** TEXT SECTION **
╭──
Updated

After more than a decade hunting Al Qaeda, U.S. counterterrorism agencies are reviewing their understanding of the terror group, which they strongly believe was behind the plot to blow up some 10 bomb jetliners bound for the U.S.

Several Western government officials, who spoke on condition of anonymity about the ongoing investigations, said they don't yet have hard evidence to pin the attack on Al Qaeda's central leadership — Usama bin Laden, his deputy Ayman al-Zawhari or a tier of key operatives below them.

But the plot bears all of the best-known earmarks of the terrorist group.

More than two dozen radicals, broken up into two- or three-member teams, were to assemble bombs made from everyday items on as many as 10 airplanes and blow them up as they traveled from Britain to the United States.

One intelligence official said not all the attackers knew one another, following operational security lessons taught in Al Qeida training manuals.

Among other Al Qaeda trademarks:

— The plan was complex and had a carefully timed sequence for maximum dramatic impact.
╰──
** DATA EXTRACT **
╭──
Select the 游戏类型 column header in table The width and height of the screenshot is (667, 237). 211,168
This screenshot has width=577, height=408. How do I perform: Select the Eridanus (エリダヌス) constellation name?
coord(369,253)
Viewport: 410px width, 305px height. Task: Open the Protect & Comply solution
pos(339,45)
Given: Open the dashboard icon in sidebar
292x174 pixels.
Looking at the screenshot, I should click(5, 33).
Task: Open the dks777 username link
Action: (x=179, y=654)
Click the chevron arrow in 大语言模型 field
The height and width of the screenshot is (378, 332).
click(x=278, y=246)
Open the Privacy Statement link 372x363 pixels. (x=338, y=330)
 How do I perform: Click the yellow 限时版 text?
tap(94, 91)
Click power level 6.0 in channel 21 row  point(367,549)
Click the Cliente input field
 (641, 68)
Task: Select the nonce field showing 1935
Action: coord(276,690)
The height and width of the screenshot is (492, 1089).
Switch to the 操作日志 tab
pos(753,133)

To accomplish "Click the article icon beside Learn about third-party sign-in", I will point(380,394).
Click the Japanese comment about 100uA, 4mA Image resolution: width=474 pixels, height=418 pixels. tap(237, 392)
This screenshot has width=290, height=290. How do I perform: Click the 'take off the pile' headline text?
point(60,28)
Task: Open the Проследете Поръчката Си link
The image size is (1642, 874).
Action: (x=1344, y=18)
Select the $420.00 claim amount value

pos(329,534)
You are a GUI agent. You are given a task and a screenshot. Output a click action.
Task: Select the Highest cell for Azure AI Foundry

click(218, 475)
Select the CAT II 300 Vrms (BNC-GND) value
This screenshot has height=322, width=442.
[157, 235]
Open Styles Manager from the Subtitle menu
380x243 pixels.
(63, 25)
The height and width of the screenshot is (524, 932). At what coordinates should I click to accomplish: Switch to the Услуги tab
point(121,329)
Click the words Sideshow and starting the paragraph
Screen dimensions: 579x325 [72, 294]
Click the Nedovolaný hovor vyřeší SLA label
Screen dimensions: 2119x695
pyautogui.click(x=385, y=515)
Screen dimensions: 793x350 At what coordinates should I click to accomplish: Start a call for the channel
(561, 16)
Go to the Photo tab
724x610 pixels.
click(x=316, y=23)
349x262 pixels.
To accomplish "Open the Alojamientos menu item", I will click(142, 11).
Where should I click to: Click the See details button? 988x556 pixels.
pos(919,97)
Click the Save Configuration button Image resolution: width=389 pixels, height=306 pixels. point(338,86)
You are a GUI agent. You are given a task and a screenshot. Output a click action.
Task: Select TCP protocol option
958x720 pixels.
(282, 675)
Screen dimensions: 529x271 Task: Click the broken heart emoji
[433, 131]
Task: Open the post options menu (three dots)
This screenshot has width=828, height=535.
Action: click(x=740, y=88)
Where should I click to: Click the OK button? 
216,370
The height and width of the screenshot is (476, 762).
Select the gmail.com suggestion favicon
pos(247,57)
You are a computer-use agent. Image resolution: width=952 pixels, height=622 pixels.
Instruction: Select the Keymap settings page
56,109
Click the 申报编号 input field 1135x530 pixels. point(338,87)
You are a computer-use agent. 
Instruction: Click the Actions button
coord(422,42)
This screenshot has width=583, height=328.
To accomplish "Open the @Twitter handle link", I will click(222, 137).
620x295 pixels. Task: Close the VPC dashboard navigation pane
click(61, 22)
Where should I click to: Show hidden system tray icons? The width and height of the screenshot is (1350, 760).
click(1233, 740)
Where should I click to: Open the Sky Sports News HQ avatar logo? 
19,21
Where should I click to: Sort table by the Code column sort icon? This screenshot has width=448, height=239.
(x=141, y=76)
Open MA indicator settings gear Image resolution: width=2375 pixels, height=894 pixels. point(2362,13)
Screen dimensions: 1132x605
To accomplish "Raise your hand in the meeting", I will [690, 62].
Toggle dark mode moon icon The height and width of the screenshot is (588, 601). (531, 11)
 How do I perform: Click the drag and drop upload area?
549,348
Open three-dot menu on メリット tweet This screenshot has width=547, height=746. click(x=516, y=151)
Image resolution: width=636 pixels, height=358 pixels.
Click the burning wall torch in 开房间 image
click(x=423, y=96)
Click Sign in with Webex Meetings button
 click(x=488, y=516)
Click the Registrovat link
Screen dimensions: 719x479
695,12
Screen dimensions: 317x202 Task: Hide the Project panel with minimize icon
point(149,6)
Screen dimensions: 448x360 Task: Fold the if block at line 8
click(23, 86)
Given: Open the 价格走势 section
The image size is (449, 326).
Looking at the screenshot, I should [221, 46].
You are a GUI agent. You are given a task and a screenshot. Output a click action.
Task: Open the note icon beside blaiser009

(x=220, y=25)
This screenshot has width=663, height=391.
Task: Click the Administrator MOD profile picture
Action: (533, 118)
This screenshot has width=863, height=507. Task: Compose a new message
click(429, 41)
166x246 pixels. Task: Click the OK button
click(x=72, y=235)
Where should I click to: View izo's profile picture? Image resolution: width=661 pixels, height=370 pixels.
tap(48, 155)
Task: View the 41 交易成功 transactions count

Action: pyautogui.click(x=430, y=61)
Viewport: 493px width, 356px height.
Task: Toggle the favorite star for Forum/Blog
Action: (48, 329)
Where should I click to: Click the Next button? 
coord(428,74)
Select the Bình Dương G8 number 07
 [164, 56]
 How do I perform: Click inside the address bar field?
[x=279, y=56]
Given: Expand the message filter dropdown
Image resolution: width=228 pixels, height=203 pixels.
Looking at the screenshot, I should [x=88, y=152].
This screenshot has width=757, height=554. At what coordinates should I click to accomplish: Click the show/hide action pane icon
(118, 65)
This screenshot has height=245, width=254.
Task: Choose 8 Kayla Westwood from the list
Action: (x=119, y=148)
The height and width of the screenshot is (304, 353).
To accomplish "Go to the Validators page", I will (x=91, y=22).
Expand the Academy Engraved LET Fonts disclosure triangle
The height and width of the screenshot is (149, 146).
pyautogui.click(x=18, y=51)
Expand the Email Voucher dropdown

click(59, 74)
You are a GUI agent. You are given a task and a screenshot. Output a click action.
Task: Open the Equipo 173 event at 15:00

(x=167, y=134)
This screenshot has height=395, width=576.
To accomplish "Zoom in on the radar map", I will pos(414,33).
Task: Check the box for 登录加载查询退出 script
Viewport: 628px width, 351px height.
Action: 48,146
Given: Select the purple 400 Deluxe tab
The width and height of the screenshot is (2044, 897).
╰──
** ACTION ITEM A **
Based on the article about the jetliner bomb plot, say whether each statement agrees with it. Answer yes or no and quote the words that decide it.
(i) Officials said they have hard evidence tying the attack to Al Qaeda's central leadership.
(ii) The radicals were split into teams of two or three members.
(iii) The planes were to be blown up while flying from the United States to Britain.
** ACTION ITEM B **
Pick up the article about the jetliner bomb plot after its last sentence and keep writing.
The data has nothing to do with the text.

** TASK OUTPUT A **
(i) No: "they don't yet have hard evidence to pin the attack on Al Qaeda's central leadership"
(ii) Yes: "broken up into two- or three-member teams"
(iii) No: "as they traveled from Britain to the United States"

** TASK OUTPUT B **
— Financial and training support came from Pakistan, a hub for extremists where at least two of plot participants traveled.

"Certainly in terms of the complexity, the sophistication, the international dimension and the number of people involved, this plot has the hallmarks of an Al Qaeda-type plot," Homeland Security Secretary Michael Chertoff said Friday.

An intelligence official said that investigators are focusing on whether one of the people arrested early in the Pakistan investigation was an operational planner. The official said Rashid Rauf, who has also been identified by Pakistanis as a key player, spent a lot of time overseeing the plotters and providing instructions to them.

Pakistan is questioning at least 17 people, including Rauf and one other British national whose name has not been released. Authorities in Pakistan believe they have nabbed the main players in the plot, but say two or three people are still at large.

Because of Rauf's suspected ties to Al Qaeda figures, some in government believe there is a high probability the group will be connected to the plot, the intelligence official said. It was not clear how cooperative he has been with interrogators.

Some agencies have also focused on an Al Qaeda explosives expert in Pakistan named Matuir Rehman, but his involvement is not certain and a matter of debate within the U.S. government.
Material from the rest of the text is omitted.